Pendant l'heure qui a suivi le choc (au départ nous ne nous sommes même pas levé au départ pensant que c'était un bruit "normal" lié à notre accostage) il y a eu du passage dans la coursive de notre pont. Le bateau a ensuite eu une gite plus importante cette fois sur tribord. Là nous avons ressenti une certaine agitation dans la coursive. Quand nous avons voulu nous lever, le temps d'enfiler de quoi nous habiller, la 1ère annonce a été faite dans tout le bateau.
En sortant, sur le palier à notre niveau des membres d'équipage avaient leurs gilets de sauvetage enfilés et avait une tête dépitée. Certains pleuraient très discrètement mais nous ne savions pas pourquoi. Nous avons d'abord cru qu'ils avaient paniqués. Ils restaient là agards sur les marches entre le pont 5 et le pont 4. Nous avions eu l'annonce que tout était sous contrôle, nous, comme les autres passagers étions rassurés.
Nous sommes ensuite allés pont 9 voir ce qu'il se passait.

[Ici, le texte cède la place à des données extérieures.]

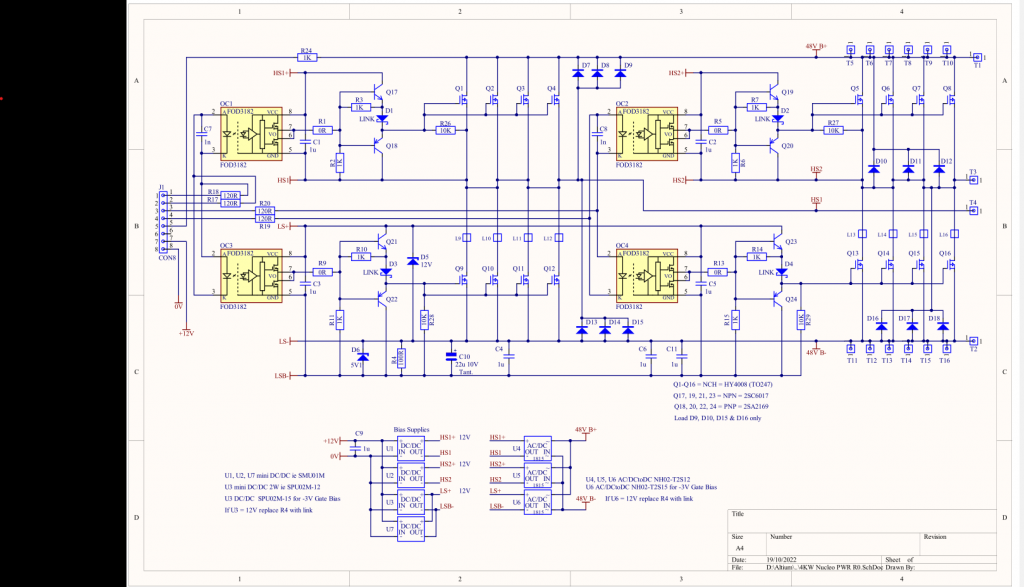This screenshot has width=1024, height=587.
Task: Click the Title field in title block
Action: click(737, 516)
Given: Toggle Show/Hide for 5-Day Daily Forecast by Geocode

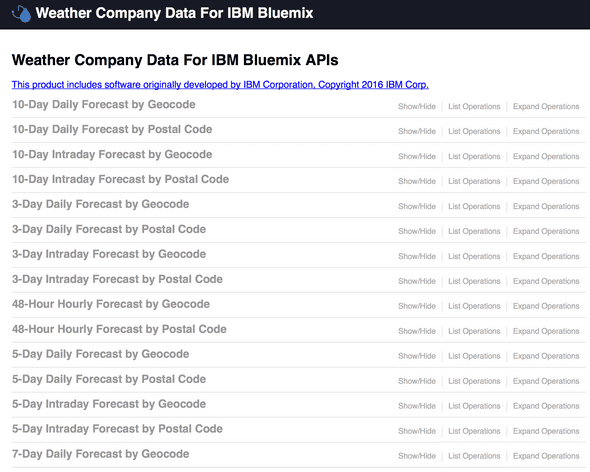Looking at the screenshot, I should click(417, 356).
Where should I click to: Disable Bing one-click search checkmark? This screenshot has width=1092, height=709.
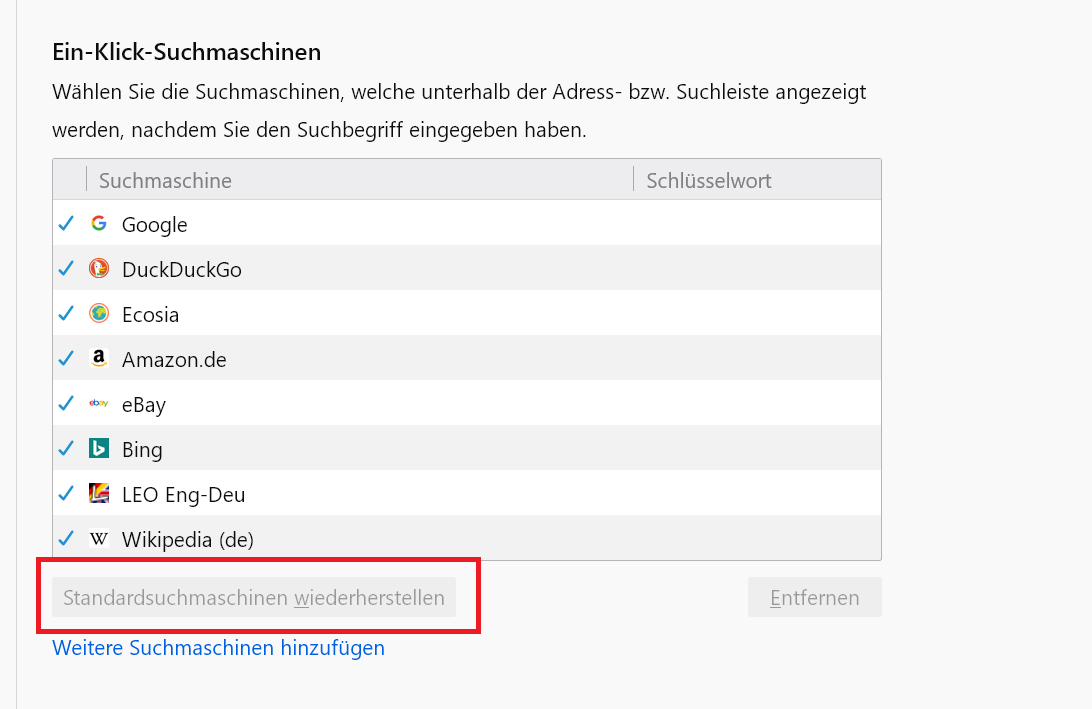click(x=67, y=449)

Le bateau était à quai. Les amarres étaient quadruplées sur 4 points à quai. L'angle du quai c'était "un peu" écroulé. Quelques grosses pierres s'écroulant dans l'eau. C'est tout ce qu'on voyait. La piscine débordait du côté de la gîte, c'était normal. A bord, les passagers marchaient de biais pour avancer, certains avec les gilets à la main, d'autre sans. Le vent soufflait, je ne peux dire quelle force. Il faisait frais.
Au pied du quai, une ambulance mais aucune panique et aucun signe qu'il y ait eu des victimes à ce moment là. On ne distinguait même pas qu'il y avait une brèche quelque part. L'ambiance n'était pas du tout à la panique. Les gens se filmaient et photographiaient marchant de travers. Encore une fois, nous ne savions pas du tout à ce moment là.
Puis il y a eu l'annonce comme quoi il fallait faire ses bagages. Nous aurons fait les notres dans le noir car il n'y avait plus d'életricité dans la partie proche de la brèche apparement. Puis nous nous sommes retrouvés à faire la queue pour sortir dans la coursive. Il faisait chaud, il n'y avait plus de climatisation mais c'était tout à fait respirable. Plus d'eau non plus dans le navire.
Nous sommes descendus très assistés par les membres d'équipage formant une rampe au pont 4 pour aider à la circulation des passagers et sur la passerelle il y avait des membres d'équipage côte à côté de chaque côté et jusqu'en bas pour aider les passager à descendre.
Voilà pour notre ressenti dans les heures qui ont suivi le choc.